Bashkirtseff

Samedi 8 février 1873

OrigCZ

# Samedi 8 février 1873

Tout à coup j'entends quelqu'un siffler derrière moi. C'était le duc. Il sifflait comme le premier soir où je l'ai vu à Bade. Il sifflait (même en écrivant cela, mon cœur bat).

Je me suis retournée, il m'a vue, alors j'ai rougi et mon cœur s'est mis à battre comme un marteau.

Il avait un habit dans le genre de celui de ma casaque, une chemise bleue, un chapeau marron. Il est resté un moment près de moi, jamais je n'avais imaginé un bonheur si grand !

Mon Dieu, faites qu'il reste toujours comme cela, tout au­près de moi. Je m'étais trompée lorsque de loin je l'avais cru gros. De près, il est très beau et comme sa voix est douce, sur­tout lorsqu'il parle le français, et comme sa figure est ma­jestueuse.

J'avais cru qu'il était roux (couleur que je déteste), pas du tout, ses cheveux ont la couleur des miens et gracieusement ondulés.

Ce que je voudrais maintenant, c'est qu'il sache que je l'aime.

Il a parlé à de belles dames, puis il est revenu de mon côté. Nos yeux de nouveau se sont rencontrés.
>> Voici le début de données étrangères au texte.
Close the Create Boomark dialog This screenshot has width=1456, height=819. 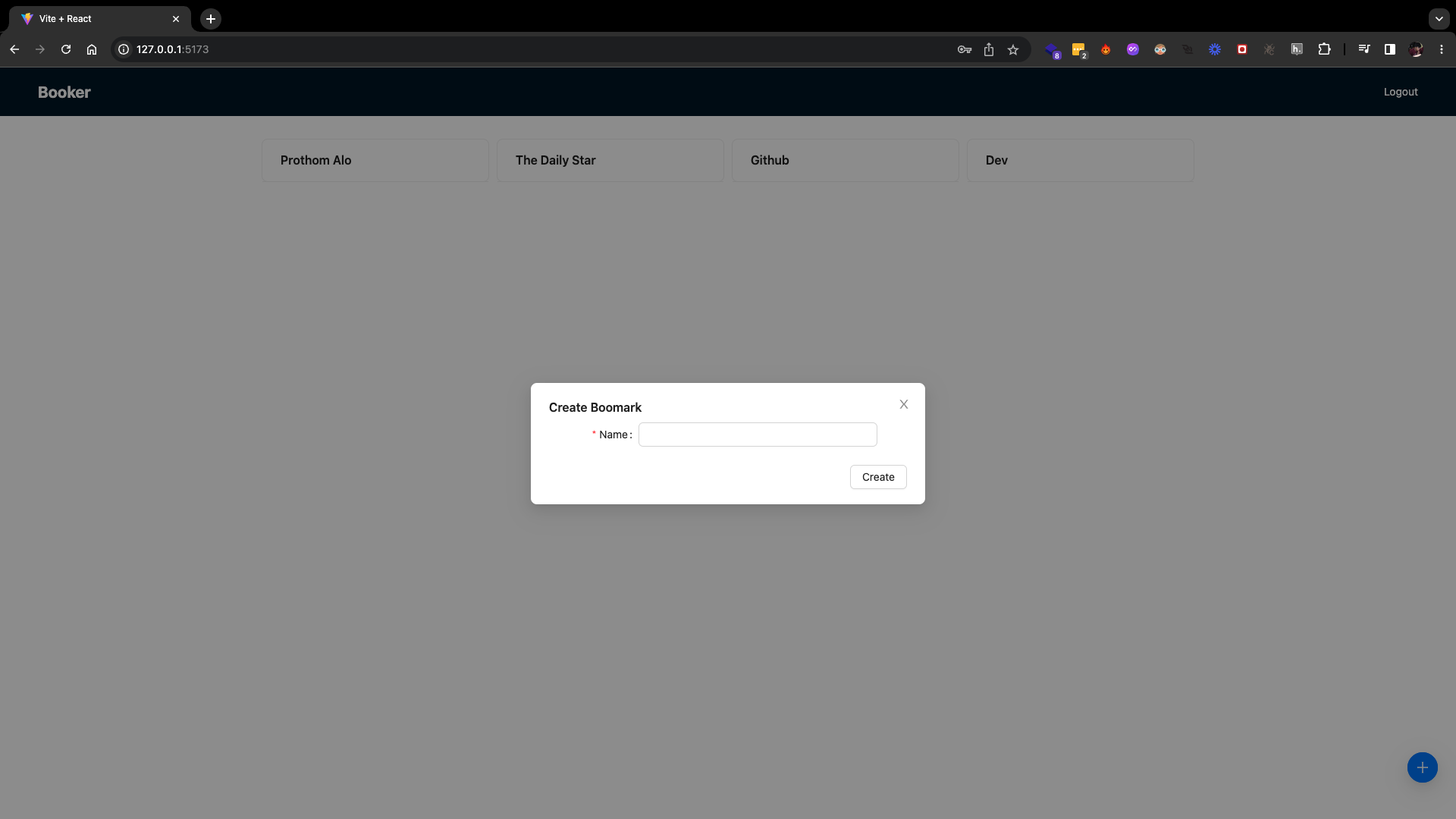click(903, 404)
Quel bonheur !

Un jour peut-être, si Dieu le veut, je serai sa femme; je lirai tout ce que je ne peux pas lire à présent derrière ce front qui m'impressionne. Je me souviendrai de mes sentiments, je m'en moquerai sans doute.

Ah ! mais non, c'est un bonheur trop grand. Et pourtant, si cela arrivait, si ma prière de tous les jours était exaucée !...

Je suis si heureuse de l'avoir vue et qu'il m'ait regardée que, malgré moi, j'espère.

Et pourtant, c'est triste à dire, je ne suis et je ne serai jamais sa femme !

Quand donc d'ailleurs, ai-je pu espérer une pareille folie ! (Mais quel bonheur profond pour moi d'écrire seulement mon bonheur d'aujourd'hui, sur des feuilles pour moi tout seule. Mon Dieu, encore une fois, écoutez-moi: qu'il sache ce que je veux !

Mon Dieu, ententends ma voix, exauce ma prière (c'est tendre et très gentil, ce que je dis là).